Trade distribution down by 5.5%, D2C online up by 10% and D2C offline up by 82%.
EBITDA and PAT margin stable at 18.8% and 8.9% respectively.
Witnessing green shoots of recovery in eastern UP and parts Bihar, Expect full blown recovery by festive season.
Comments from Earning call:
Nikhil Agarwal emphasizes their brand’s unique selling point (USP) of introducing the latest global fashion trends and designs to India promptly and affordably. They maintain a vast portfolio of 600 designs, including 300 new ones annually, highlighting their commitment to offering fashionable and technologically advanced products ahead of competitors.
Improved gross margin is attributed to favorable changes in channel and product mix, along with sourcing efficiencies. The sustainability of this margin improvement is linked to the company’s consistent growth trajectory, and there is potential to improve it further.
growth in D2C offline driven by franchise stores.
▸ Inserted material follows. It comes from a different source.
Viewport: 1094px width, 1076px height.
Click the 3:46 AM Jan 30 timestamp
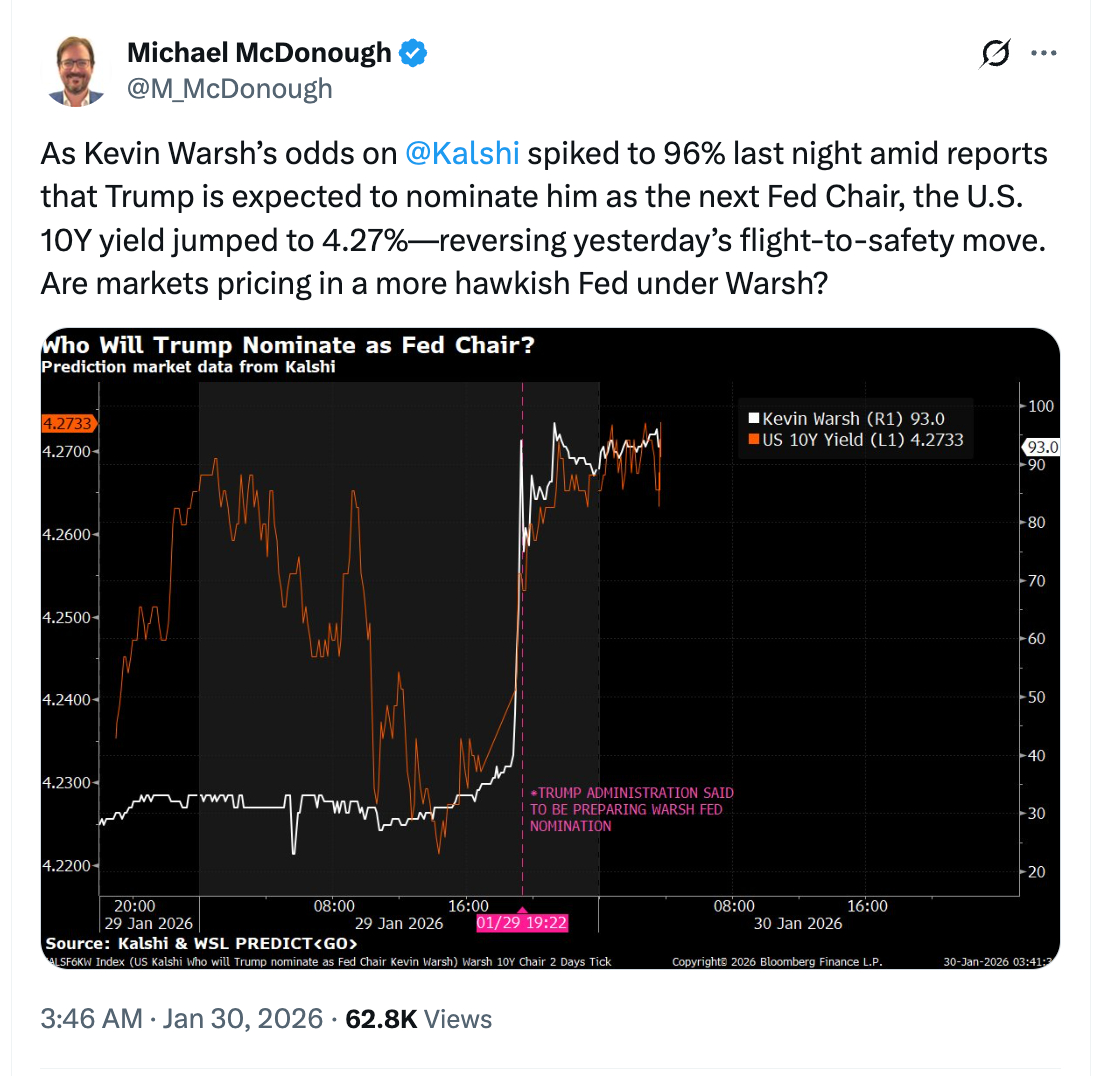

Out of 255 stores 90-95 are company run stores rest franchise. Strategy to have 70:30 split in favor of franchise.
Nikhil anticipates a positive impact on domestic growth through the implementation of the BIS regulations starting January 2024. By focusing on premiumization within the price range of Rs. 1,000 to 3,000, the company aims to capitalize on the BIS-driven reduction of imports from China, Vietnam, and Indonesia, ensuring not only improved margins but also a rise in average selling prices (ASP) within the optimal price range.
The company’s historical growth trajectory, with a 3-year and 5-year CAGR of around 24% to 27%, has been maintained even in recent times. While some shifts in margin profiles have occurred, their priority in a slowdown scenario remains focused on pursuing growth aggressively while maintaining a respectable margin profile, as margins can be regained in stable macro conditions. Gaining market share and shelf space is emphasized as a crucial strategy, considering its lasting impact compared to recoverable margins, making slowdown periods seen as opportunities to excel.